Todavía lejos de empezar con la fundamental tarea que le han encomendado los colombianos –ni más ni menos, hacer la justicia que el país requiere para cerrar las heridas de más de 50 años de conflicto que tantas vidas, desplazamientos y dolor causó en nuestro país–, la Jurisdicción Especial para la Paz (JEP) está proyectando una lamentable imagen que más lejos no podía estar de todas las expectativas.
El hasta hace poco secretario general de la JEP, Néstor Raúl Correa, sale de un cargo desde el que ejerció un enorme poder burocrático, y lo hace con fuertes señalamientos hacia la presidenta de la jurisdicción y ocho de sus colegas magistrados. Estos, a su vez, responden denunciando falta de transparencia en la gestión de Correa y un desmedido afán de poder que ya había generado ruidos en varias instancias. Incluso, lo señalan de una suerte de espionaje interno a través de la violación de correos electrónicos privados.
Es, en todo caso, un lamentable espectáculo. Lo que al final se muestra ante los ojos del país es una justicia que simplemente aún no existe, no obstante el tiempo transcurrido y los enormes recursos, y a sus cabezas en una puja de intereses y egos no solo impresentable sino nociva.
Desde estas líneas ya se habían advertido las señales de que algo no marchaba bien en la lenta implementación de la JEP. La ruidosa salida de Correa y el deplorable va y viene de acusaciones son muestra de ello, así como arsenal político imperdible para todos aquellos que le siguen apostando al fracaso de la implementación de los acuerdos de paz.
Lo que se ha visto hasta ahora, tristemente, evoca más el desprestigiado e increíblemente sobreviviente Consejo Superior de la Judicatura que una corte cuya actuación será la base de la paz de la Colombia del futuro. Una instancia que es, sobre todo, la esperanza de miles de víctimas.
Ido Correa, lo que procede es que su sucesor, los nuevos magistrados y el jefe de la unidad de investigación de la JEP apuren el paso y empiecen a mostrarles a los colombianos, sobre todo a los escépticos, que la verdad y los derechos de las víctimas realmente prevalecen. Y el Gobierno, artífice del acuerdo de paz y del modelo de justicia tradicional, sin invadir competencias, no puede ser convidado de piedra frente a las señales preocupantes que está enviando la JEP.
Un paso necesario será sacar adelante cuanto antes, en el Congreso, el llamado código de procedimiento de la nueva justicia, que acaba de ser radicado allí y será clave para eliminar las zonas grises, que son una amenaza para la implementación de cualquier acuerdo de paz.

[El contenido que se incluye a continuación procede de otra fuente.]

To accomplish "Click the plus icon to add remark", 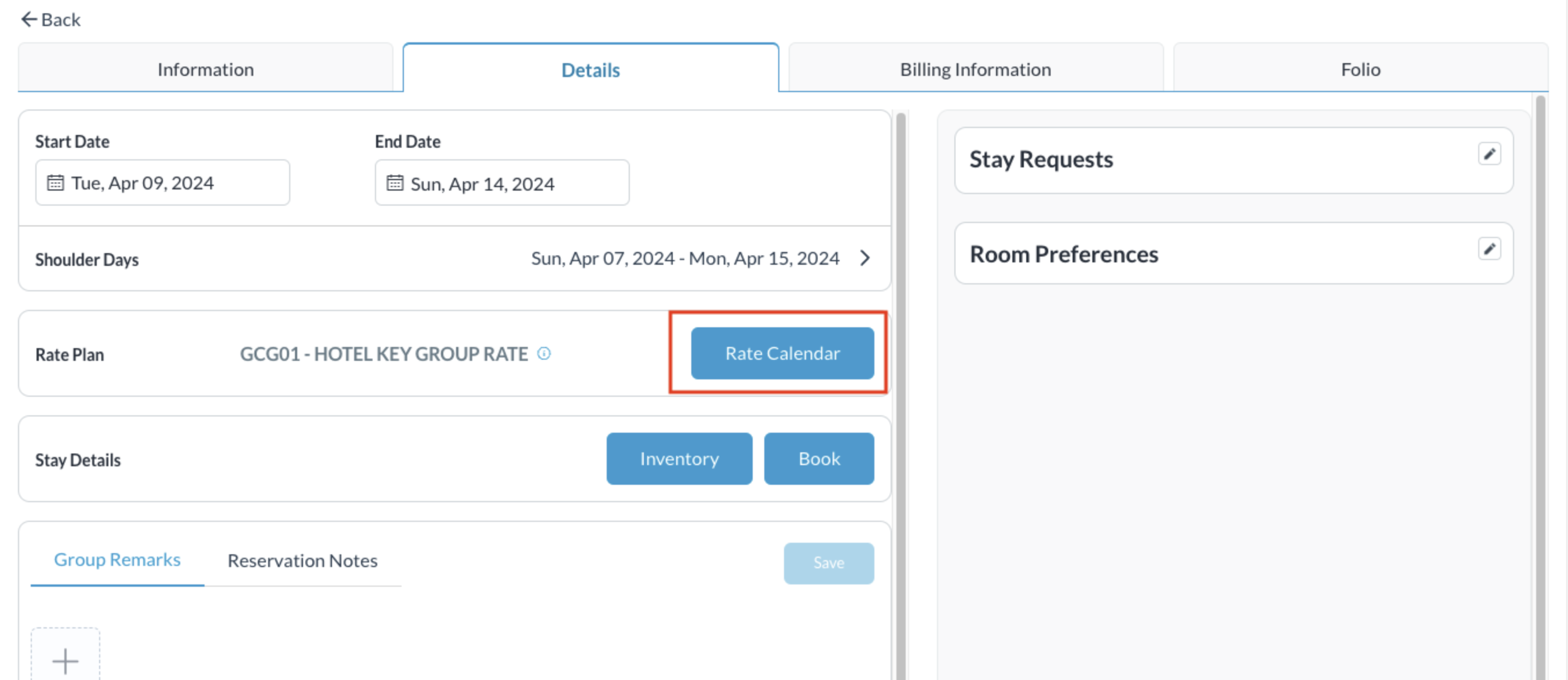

El proyecto, en manos del Congreso, tiene varios ruidos, especialmente frente a la extradición, y garantizar una norma que se atenga a lo pactado en La Habana –esto es, que cualquier violación de la ley cometida con posterioridad a la firma del acuerdo es de competencia de la justicia ordinaria– es el mensaje que se necesita para que el país empiece a recuperar la confianza en la nueva jurisdicción. Lo que vemos hoy es un inicio triste, cuyo rumbo urge enderezar.